Apraxia: Difficulty executing learned skilled movements despite normal power and sensation.
Additional symptoms: alien limb phenomenon (affected limb moves involuntarily when eyes are closed).
- This occurs due to loss of proprioceptive feedback from the parietal lobe.
Clinical Investigation
Testing for apraxia involves imitation of gestures; patients often show inability to copy simple movements.
Patients may have difficulty recognizing numbers traced on their hands, indicating loss of cortical sensation.
Differential Diagnosis
Similar symptoms can arise from other causes such as tumors, strokes, or Alzheimer’s disease affecting similar brain areas.
Biomarkers help exclude conditions like Alzheimer’s while diagnosing tau-related disorders like CBS.
Eye Movement Disorders
Eye Movement Systems
Eye movements can be classified into:
- Saccadic eye movements: Rapid from point to point.
- Smooth pursuit eye movements: Following a moving target.
Frontal Eye Fields and Brainstem Nuclei
Frontal eye fields initiate eye movements; communication with midbrain nuclei (third and fourth cranial nerve nuclei) control eye movement execution.
Supranuclear gaze palsy indicates issues above nuclei level.
Clinical Assessment of Eye Movements
Oculomotor apraxia: Patients may use head movements to initiate eye movement.
Videos demonstrate patients with both vertical and horizontal gaze difficulties.
Apraxia in Eye Movements
Patients struggle to initiate eye movements upon command but can respond reflexively to visual stimuli (demonstrated via videos).
Identification of specific midbrain lesions helps differentiate types of gaze palsy.
Bradykinesia
Comparison of Bradykinesia in Parkinson's Disease and PSP
Typical Parkinson's disease: noticeable slowness and decrement (progressively smaller movements).
PSP patients exhibit different patterns: small amplitude, almost imperceptible movements, possibly attributed to widespread brain damage.
Clinical Findings
Research outlined differences in finger tap dynamics between controls, PSP, and Parkinson’s patients.
Study results show PSP patients responding with reduced amplitude and minimal decrement compared to Parkinson’s disease patients.
Clinical Examples
Symptoms span from difficulty in performing finger taps to severe limitations in daily movements (observed through recordings).
Gait Disorders
Overview of Gait in Parkinson's Disease vs. PSP
Typical Parkinson's gait: stooped posture, reduced arm swing, small steps.

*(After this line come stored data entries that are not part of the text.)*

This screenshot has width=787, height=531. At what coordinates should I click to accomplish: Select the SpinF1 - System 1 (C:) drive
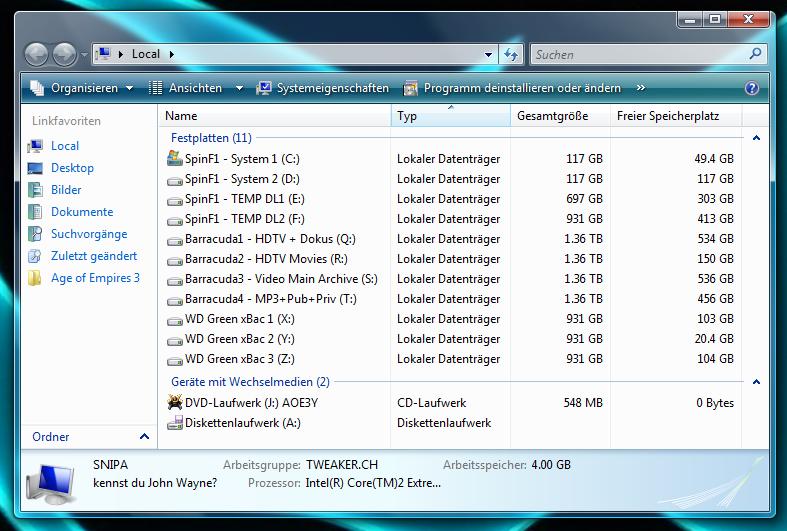click(x=241, y=159)
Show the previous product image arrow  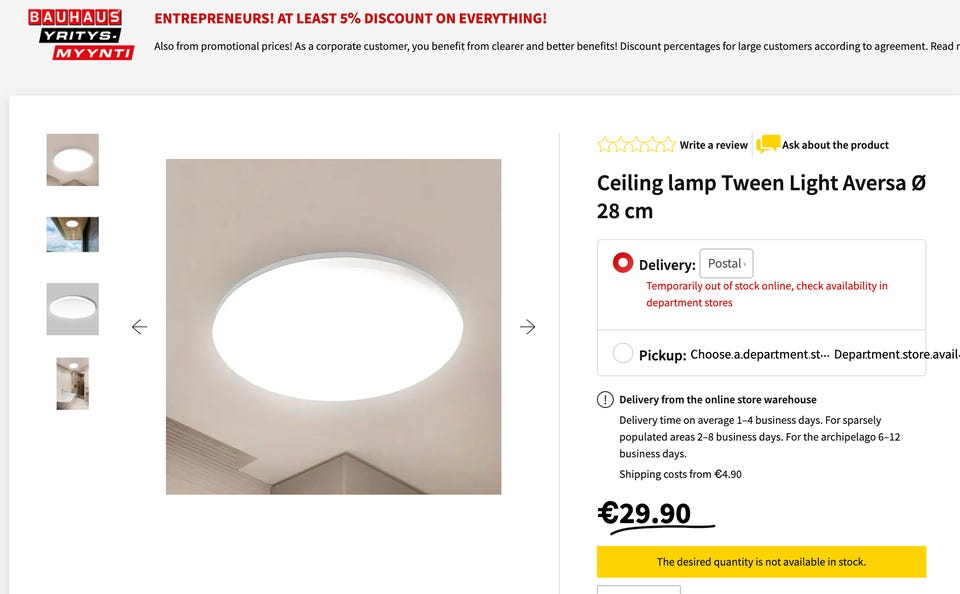click(139, 327)
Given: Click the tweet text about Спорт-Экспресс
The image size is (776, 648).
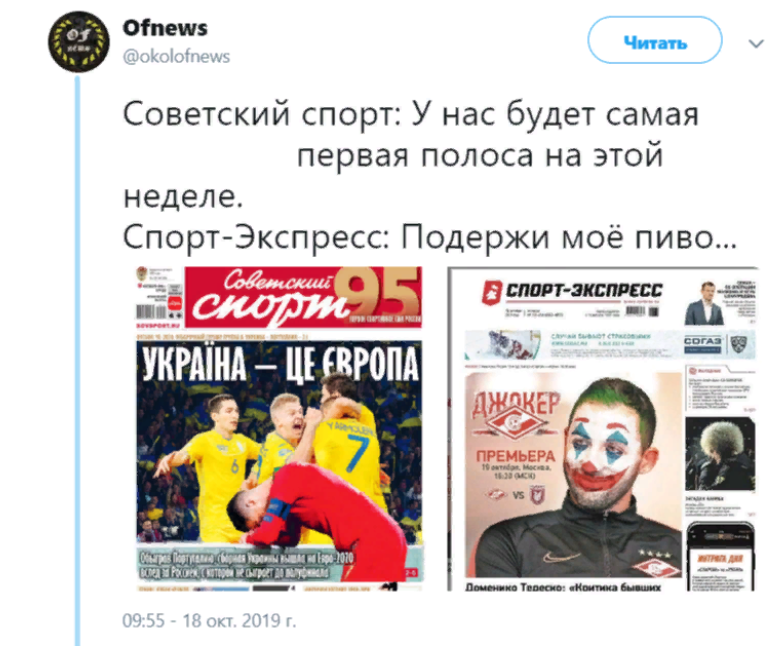Looking at the screenshot, I should click(430, 238).
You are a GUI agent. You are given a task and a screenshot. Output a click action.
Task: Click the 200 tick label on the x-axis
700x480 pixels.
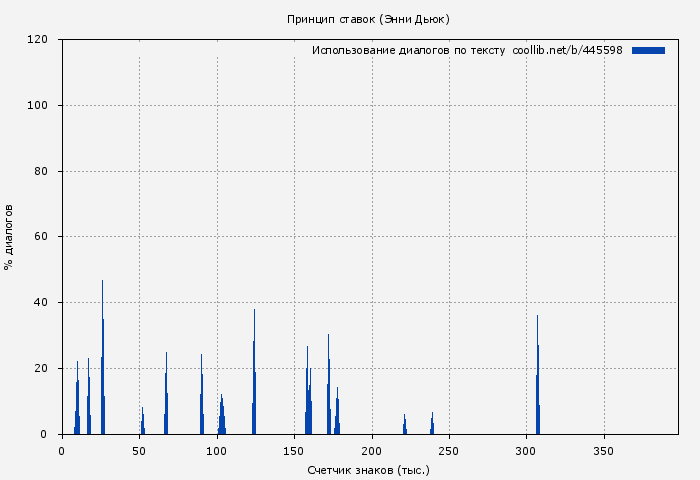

PSP patients generally maintain a more erect posture but may still present significant gait disorders due to balance issues.
Gait Freezing Phenomenon
Patients exhibit an inability to initiate steps, particularly in open spaces, freezing in place until a target prompts movement.
It's essential to recognize this behavior to develop effective therapeutic interventions.
Conclusion
Summary
Covered clinical diagnostic criteria for PSP including its phenotypes, distinctions between Corticobasal Syndrome and its symptoms, and their neurological implications.
Emphasized the importance of understanding the distinct characteristics of motor dysfunction in atypical parkinsonian syndromes.
Questions
Opportunity for audience to discuss or ask questions about presented materials.